**TASK A**
Lay out the rows, from the first row through the line containing "click(x=253, y=246)", inclusive, as a JSON list of strings with one string per line and blank lines left out.

**DOCUMENT SEGMENT**

>> Begin

Treasury Principal Secretary Kamau Thugge, however, said the advisor does not speak for the Government.

And the lawmakers do not look like they are willing to play ball, leaving Treasury in a precarious position. “MPs are Kenyans, they are borrowers. Do you expect them to remove the rate cap?” wondered Kimani Ichungwa, chair of the parliament’s influential budget committee.

CBK and National Treasury believe they have put everything in place to prevent banks from sliding back to their cowboy behaviour of the pre-rate cap days, impulsively setting the price of loans as their whims dictated.  

National Treasury started with the Financial Markets Consumer Protection Bill 2018, currently before Parliament and is set to be debated together with the Finance Bill, 2018.

CBK has invited comments on the Draft Kenya Banking Sector Charter that is supposed to safeguard consumers against greedy lenders.

>> End

**RECORDS PROVIDED**
>> Begin

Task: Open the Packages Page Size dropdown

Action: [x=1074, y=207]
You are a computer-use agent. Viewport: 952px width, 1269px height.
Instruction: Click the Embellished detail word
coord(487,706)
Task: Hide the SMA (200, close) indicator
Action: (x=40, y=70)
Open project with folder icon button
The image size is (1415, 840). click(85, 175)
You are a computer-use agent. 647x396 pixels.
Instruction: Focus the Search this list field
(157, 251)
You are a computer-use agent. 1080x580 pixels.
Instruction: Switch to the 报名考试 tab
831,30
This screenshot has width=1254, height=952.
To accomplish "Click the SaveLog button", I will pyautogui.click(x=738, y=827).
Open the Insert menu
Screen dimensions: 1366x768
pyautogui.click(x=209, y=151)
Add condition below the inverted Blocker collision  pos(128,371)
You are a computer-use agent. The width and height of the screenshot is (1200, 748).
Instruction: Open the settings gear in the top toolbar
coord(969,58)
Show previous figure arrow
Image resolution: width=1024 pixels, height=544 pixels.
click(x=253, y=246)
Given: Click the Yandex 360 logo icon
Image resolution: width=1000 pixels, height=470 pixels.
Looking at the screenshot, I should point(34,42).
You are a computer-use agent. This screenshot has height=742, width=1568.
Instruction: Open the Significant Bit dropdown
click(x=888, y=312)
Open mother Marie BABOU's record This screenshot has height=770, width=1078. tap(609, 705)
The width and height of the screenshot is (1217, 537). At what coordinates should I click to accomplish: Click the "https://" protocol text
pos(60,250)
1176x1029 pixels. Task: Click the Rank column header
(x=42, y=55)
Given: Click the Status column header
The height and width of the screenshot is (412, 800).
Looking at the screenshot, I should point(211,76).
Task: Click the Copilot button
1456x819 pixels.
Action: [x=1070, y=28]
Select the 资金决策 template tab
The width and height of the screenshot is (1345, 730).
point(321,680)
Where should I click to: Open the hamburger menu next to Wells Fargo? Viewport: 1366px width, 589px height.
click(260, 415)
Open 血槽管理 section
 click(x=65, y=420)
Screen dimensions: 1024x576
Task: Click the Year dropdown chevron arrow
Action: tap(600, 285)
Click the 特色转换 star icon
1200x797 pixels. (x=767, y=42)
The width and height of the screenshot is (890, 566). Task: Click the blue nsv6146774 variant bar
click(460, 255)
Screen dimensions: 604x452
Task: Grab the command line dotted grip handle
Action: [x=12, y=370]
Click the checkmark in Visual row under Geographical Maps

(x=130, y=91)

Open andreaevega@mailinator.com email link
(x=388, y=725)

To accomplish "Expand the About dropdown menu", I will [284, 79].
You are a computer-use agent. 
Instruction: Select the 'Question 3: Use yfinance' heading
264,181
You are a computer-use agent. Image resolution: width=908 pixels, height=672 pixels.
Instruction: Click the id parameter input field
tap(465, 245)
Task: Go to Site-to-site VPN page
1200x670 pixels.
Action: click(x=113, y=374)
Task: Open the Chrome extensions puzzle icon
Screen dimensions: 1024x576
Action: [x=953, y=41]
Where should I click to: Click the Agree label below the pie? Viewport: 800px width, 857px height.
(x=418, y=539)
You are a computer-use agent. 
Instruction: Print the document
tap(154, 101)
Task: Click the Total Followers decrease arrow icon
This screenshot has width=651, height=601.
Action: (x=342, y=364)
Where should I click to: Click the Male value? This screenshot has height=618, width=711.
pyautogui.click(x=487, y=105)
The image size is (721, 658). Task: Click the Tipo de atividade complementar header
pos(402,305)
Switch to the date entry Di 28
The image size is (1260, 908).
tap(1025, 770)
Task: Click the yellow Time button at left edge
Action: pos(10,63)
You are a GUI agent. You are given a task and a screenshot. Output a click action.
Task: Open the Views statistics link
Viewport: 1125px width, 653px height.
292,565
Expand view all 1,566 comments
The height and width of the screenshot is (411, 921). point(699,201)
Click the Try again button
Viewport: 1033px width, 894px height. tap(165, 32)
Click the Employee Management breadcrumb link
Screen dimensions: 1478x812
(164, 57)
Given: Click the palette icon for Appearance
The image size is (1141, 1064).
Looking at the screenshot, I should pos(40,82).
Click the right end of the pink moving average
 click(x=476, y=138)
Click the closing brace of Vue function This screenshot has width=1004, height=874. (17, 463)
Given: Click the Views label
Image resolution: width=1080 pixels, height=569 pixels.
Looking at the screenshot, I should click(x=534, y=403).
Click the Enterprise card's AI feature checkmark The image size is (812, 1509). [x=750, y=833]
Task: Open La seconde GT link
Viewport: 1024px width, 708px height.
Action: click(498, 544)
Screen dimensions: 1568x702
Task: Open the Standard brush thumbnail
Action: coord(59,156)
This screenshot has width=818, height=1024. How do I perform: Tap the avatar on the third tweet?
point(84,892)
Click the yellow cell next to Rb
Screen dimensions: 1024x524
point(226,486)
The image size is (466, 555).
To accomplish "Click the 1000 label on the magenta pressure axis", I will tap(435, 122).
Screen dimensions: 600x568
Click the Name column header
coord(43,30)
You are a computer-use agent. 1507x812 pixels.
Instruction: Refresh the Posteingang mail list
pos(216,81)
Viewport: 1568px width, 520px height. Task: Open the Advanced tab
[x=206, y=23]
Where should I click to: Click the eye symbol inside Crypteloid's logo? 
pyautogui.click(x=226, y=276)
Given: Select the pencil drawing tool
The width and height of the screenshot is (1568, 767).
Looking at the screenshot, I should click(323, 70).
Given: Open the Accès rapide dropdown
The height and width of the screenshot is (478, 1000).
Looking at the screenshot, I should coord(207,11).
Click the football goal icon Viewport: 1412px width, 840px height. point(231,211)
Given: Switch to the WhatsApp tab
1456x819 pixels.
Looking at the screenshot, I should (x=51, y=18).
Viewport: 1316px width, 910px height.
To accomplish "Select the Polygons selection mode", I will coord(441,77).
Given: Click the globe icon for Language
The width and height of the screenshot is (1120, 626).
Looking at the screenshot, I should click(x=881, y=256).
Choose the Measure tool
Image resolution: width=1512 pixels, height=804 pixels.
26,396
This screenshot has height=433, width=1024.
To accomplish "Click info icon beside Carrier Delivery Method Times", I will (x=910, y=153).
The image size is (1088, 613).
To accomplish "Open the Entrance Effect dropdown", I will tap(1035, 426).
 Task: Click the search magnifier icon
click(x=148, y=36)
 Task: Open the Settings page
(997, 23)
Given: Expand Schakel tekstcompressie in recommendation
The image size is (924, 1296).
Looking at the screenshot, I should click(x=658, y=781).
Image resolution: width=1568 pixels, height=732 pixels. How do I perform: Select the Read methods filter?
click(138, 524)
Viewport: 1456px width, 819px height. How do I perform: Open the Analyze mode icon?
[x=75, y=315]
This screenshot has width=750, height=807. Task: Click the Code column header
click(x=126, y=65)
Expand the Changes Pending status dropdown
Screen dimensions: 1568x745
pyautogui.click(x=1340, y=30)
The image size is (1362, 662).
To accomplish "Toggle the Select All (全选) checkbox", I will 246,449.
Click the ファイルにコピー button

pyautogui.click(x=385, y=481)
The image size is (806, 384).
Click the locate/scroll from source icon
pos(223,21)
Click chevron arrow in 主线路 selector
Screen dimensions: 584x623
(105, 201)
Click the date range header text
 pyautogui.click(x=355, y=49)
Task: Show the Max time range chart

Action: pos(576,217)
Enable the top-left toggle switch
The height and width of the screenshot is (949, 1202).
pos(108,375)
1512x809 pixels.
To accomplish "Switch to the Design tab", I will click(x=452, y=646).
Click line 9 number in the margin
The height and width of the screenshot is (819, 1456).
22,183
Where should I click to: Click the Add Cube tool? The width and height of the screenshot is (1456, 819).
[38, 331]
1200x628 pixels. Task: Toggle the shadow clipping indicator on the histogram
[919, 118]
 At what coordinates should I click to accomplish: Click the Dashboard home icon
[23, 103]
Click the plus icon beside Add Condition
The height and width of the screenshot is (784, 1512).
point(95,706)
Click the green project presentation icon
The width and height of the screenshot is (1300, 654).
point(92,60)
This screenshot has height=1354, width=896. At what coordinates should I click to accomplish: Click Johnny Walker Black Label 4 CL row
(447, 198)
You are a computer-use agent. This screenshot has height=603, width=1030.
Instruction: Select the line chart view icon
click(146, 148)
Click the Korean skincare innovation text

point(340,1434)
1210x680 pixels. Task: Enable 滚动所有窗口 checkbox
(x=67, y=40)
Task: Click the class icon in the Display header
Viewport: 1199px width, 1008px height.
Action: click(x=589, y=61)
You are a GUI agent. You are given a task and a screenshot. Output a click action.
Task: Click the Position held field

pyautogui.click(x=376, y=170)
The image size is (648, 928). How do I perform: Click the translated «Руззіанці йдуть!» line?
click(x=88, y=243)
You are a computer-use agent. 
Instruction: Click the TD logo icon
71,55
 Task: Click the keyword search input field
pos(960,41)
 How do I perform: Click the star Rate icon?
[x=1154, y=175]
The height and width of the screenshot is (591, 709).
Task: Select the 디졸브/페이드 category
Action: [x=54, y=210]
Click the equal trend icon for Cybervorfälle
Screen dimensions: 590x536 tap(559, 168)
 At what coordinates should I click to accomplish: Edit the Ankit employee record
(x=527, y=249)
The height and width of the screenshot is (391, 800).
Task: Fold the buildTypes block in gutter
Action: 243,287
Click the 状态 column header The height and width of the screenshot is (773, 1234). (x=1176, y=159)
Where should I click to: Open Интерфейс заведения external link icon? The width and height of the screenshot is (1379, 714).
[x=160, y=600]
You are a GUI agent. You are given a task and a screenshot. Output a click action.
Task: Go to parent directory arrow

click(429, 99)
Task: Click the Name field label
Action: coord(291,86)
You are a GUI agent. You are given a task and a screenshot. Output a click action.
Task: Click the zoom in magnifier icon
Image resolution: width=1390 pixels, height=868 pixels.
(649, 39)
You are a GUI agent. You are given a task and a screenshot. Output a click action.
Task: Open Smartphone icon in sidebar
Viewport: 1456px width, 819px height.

>> End

**TASK B**
Proceed with the passage on Kenya's bank interest rate cap, picking up after its last sentence.

**EXERCISE OUTPUT A**
[
  "Task: Open the Packages Page Size dropdown",
  "Action: [x=1074, y=207]",
  "You are a computer-use agent. Viewport: 952px width, 1269px height.",
  "Instruction: Click the Embellished detail word",
  "coord(487,706)",
  "Task: Hide the SMA (200, close) indicator",
  "Action: (x=40, y=70)",
  "Open project with folder icon button",
  "The image size is (1415, 840). click(85, 175)",
  "You are a computer-use agent. 647x396 pixels.",
  "Instruction: Focus the Search this list field",
  "(157, 251)",
  "You are a computer-use agent. 1080x580 pixels.",
  "Instruction: Switch to the 报名考试 tab",
  "831,30",
  "This screenshot has width=1254, height=952.",
  "To accomplish \"Click the SaveLog button\", I will pyautogui.click(x=738, y=827).",
  "Open the Insert menu",
  "Screen dimensions: 1366x768",
  "pyautogui.click(x=209, y=151)",
  "Add condition below the inverted Blocker collision  pos(128,371)",
  "You are a computer-use agent. The width and height of the screenshot is (1200, 748).",
  "Instruction: Open the settings gear in the top toolbar",
  "coord(969,58)",
  "Show previous figure arrow",
  "Image resolution: width=1024 pixels, height=544 pixels.",
  "click(x=253, y=246)"
]

**EXERCISE OUTPUT B**
The Charter represents a commitment from institutions in the banking sector to entrench a responsible and disciplined banking sector cognisant of, and responsive to, the unique sociology-economic realities of the Kenyan populace,” reads part of the charter.

“The removal of the interest rate caps is critical to developing a market-led financial sector; however, the banking sector must fully demonstrate that they are responsible and disciplined,” it reads.

But after all, is said and done, it is the MPs that will have the last call.